デュクロは魔法の鏡と向き合っている。鏡面には魔女が映り、デュクロをどう納得させるか悩んでいた。

 女王デュクロはいつも通り私室にて、魔女と話をしている。テーブルに乗せられた昼食の数々は冷めつつあるが、今の彼女にはたいした問題じゃない。
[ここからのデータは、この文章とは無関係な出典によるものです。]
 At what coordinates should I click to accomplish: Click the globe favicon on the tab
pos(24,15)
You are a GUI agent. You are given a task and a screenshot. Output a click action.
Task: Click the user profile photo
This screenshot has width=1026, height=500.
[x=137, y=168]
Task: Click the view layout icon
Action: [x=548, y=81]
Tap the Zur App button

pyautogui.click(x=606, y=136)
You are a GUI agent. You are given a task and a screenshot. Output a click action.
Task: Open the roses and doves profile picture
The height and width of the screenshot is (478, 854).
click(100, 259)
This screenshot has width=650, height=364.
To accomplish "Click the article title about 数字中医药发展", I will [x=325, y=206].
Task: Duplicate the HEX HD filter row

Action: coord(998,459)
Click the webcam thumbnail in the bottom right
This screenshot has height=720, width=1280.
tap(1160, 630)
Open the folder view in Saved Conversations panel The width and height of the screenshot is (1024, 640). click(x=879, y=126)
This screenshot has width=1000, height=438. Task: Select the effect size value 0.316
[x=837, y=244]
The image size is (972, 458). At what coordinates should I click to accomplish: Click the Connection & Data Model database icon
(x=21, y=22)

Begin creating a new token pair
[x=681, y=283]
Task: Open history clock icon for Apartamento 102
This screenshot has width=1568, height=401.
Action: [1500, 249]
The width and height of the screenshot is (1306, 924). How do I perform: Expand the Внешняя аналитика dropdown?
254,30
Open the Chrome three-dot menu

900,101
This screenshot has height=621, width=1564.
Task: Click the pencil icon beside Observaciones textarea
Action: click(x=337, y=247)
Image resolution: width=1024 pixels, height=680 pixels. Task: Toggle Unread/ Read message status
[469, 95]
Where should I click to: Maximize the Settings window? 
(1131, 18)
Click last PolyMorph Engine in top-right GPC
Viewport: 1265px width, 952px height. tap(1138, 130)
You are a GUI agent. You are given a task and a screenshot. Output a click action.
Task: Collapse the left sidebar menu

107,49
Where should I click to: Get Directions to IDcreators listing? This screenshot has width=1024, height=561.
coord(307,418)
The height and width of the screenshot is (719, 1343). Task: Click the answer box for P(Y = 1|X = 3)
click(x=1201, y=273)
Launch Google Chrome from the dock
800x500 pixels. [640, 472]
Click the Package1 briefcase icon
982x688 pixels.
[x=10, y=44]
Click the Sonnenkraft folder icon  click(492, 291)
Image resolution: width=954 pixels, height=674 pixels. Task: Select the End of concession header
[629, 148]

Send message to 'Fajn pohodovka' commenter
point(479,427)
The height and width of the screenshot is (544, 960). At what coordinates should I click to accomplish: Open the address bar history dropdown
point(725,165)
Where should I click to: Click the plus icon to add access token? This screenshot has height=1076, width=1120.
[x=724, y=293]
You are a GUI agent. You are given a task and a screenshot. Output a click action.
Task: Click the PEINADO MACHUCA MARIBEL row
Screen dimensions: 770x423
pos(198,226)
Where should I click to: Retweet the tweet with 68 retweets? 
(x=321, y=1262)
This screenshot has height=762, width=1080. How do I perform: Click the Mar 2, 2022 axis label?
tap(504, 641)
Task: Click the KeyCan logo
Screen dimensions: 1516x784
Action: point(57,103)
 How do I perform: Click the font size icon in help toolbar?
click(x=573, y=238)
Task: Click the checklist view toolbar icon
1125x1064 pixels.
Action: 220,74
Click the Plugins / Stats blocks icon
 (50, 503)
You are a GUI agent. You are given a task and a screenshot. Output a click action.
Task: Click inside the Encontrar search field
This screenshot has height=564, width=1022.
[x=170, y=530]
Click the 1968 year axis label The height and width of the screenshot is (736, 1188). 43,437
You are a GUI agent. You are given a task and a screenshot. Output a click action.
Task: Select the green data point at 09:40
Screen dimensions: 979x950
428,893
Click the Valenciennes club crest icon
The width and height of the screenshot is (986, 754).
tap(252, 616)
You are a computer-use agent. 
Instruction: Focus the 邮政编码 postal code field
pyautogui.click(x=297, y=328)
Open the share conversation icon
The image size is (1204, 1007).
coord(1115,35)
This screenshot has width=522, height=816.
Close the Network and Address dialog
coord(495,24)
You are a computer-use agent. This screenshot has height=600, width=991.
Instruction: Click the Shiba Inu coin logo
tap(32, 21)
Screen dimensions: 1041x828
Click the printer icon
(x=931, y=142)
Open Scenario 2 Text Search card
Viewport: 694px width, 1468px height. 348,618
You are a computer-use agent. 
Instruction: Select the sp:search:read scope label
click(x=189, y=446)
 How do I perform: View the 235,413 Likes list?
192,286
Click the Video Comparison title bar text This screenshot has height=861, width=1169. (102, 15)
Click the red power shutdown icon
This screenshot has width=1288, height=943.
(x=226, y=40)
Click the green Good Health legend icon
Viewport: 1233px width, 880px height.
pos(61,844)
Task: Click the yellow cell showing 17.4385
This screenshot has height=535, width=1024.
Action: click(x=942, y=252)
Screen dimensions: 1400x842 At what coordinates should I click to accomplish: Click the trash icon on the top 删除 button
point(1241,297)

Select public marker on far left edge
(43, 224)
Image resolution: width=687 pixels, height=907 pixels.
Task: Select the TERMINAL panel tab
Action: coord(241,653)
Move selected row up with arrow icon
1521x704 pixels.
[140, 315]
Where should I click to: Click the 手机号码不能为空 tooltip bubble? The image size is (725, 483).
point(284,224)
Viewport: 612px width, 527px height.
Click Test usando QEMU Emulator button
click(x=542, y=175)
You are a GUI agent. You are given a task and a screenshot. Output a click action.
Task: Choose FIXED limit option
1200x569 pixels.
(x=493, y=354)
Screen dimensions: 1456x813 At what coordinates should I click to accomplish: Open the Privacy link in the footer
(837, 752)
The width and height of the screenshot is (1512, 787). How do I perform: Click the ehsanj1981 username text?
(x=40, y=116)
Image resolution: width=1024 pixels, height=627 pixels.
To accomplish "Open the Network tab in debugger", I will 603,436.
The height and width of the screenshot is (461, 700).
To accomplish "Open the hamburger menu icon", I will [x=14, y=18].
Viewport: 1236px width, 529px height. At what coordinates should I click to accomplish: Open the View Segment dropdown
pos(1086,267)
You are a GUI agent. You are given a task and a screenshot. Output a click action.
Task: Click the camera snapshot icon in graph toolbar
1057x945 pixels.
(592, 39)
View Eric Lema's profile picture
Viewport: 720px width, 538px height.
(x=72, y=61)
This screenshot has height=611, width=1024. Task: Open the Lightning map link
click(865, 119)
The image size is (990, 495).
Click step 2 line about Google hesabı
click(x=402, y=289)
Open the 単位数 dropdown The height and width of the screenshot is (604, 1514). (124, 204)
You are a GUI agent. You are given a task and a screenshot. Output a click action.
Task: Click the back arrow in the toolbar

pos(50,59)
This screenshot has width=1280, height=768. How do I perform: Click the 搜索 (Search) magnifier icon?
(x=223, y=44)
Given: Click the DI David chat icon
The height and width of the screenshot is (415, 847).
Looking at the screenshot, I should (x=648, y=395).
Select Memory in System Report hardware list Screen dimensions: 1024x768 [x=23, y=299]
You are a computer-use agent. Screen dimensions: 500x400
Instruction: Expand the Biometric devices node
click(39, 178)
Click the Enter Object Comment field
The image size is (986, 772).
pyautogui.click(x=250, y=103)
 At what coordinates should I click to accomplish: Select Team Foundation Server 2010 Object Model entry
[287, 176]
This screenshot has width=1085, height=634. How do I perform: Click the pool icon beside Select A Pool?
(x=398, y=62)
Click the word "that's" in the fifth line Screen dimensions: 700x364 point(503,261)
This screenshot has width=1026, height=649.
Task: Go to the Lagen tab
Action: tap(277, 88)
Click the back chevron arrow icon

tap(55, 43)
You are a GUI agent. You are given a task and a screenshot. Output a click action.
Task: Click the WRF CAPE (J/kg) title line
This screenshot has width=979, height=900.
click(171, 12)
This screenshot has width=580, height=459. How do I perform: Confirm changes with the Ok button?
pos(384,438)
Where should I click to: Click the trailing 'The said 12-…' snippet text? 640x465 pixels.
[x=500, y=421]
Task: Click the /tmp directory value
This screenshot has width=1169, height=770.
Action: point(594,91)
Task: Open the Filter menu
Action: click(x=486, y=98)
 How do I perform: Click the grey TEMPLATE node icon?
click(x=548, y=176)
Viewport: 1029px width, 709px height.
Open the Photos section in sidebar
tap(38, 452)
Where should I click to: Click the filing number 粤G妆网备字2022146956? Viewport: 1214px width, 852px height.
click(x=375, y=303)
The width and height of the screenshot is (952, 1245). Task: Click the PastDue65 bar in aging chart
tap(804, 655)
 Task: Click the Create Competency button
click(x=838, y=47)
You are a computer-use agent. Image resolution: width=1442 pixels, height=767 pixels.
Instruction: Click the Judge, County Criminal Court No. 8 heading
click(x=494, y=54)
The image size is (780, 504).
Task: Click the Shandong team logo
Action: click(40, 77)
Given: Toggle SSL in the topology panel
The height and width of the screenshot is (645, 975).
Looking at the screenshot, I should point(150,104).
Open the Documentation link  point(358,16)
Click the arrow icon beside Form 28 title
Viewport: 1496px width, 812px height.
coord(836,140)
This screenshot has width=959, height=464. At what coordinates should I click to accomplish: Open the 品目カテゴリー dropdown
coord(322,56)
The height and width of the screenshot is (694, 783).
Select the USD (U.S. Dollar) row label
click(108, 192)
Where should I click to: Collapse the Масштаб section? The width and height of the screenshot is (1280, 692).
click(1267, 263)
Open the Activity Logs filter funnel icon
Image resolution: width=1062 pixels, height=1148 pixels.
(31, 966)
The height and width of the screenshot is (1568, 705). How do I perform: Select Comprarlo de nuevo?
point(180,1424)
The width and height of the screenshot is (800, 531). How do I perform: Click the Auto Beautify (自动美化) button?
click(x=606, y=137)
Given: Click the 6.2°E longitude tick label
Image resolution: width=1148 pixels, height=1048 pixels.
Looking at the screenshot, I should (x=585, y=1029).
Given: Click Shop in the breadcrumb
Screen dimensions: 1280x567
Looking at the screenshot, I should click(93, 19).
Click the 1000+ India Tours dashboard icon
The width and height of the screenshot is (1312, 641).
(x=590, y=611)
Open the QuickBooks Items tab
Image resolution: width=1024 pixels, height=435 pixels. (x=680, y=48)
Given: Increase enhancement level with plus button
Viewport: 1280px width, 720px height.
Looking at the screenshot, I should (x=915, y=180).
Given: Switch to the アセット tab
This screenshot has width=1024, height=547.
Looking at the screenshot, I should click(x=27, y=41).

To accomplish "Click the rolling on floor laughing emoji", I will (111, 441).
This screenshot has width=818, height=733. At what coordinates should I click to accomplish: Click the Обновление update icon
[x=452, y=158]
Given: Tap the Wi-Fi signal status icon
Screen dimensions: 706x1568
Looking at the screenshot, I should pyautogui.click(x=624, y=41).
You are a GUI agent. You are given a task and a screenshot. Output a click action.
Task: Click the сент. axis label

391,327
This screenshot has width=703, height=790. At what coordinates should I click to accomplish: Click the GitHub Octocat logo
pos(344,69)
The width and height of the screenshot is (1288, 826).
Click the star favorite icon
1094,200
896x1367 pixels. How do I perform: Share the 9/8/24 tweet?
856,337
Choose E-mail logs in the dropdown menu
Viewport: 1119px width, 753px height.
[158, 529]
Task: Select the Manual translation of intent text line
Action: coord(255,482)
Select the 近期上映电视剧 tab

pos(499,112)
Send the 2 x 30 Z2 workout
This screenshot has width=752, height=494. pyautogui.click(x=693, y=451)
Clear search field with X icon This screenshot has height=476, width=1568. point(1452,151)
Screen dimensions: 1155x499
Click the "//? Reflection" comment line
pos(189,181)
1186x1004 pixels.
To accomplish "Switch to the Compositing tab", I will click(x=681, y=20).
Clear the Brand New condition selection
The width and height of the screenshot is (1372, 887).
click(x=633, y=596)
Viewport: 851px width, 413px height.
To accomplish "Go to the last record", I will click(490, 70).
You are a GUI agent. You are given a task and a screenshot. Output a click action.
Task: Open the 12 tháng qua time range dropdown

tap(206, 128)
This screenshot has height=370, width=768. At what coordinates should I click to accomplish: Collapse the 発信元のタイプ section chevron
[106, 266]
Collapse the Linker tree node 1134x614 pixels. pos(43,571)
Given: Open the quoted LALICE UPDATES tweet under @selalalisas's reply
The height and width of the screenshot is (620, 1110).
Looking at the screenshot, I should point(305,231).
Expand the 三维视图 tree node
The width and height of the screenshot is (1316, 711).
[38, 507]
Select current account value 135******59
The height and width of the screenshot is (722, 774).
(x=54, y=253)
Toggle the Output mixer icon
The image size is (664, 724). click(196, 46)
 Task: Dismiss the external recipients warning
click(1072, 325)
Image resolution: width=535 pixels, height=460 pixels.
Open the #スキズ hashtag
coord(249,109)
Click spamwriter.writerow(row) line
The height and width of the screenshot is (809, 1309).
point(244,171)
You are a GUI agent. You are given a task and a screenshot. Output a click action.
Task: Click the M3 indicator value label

「今言ったように、お爺さんの無念は晴らせるから勘弁してよ。子供のほうは諦めて」

「諦めるも何も手遅れでしょうが」

デュクロの口調は荒れている。鏡面ごしに魔女へ愚痴るよう。

「これでもできる事はやってるのよ」

普段と違う態度のデュクロに、魔女は戸惑いをごまかす。

「お爺さんを死なせた若者たちには、きついお灸を据える。報いを受けさせるから、その辺を皆さんに伝えれば収まるでしょう?」

魔女はデュクロをそう諭した。この問題が長引くことを魔女は嫌がっている。

「報いは当然よ。受けさせて当たり前。代わりの人間を用意するのに、どれだけ時間や手間がかかるとお思い?」

デュクロがそう言うと、魔女は首を横に振った。

「……そう悔しがる割りに、弔文は文書なんでしょ」

「私だって忙しいのよ!」

とうとう声を荒げたデュクロ。彼女はバケットの端を千切り、口に放りこむ。


 ――その日の朝早く、荷馬車の爺ことアンドレ・ベルナールとルイの葬式は、村の広場で開かれた。初秋のやや涼し気な空気が、波に流されてくる。太陽の薄明るい光が、悲しむ一同に温かみをくれてやっていた。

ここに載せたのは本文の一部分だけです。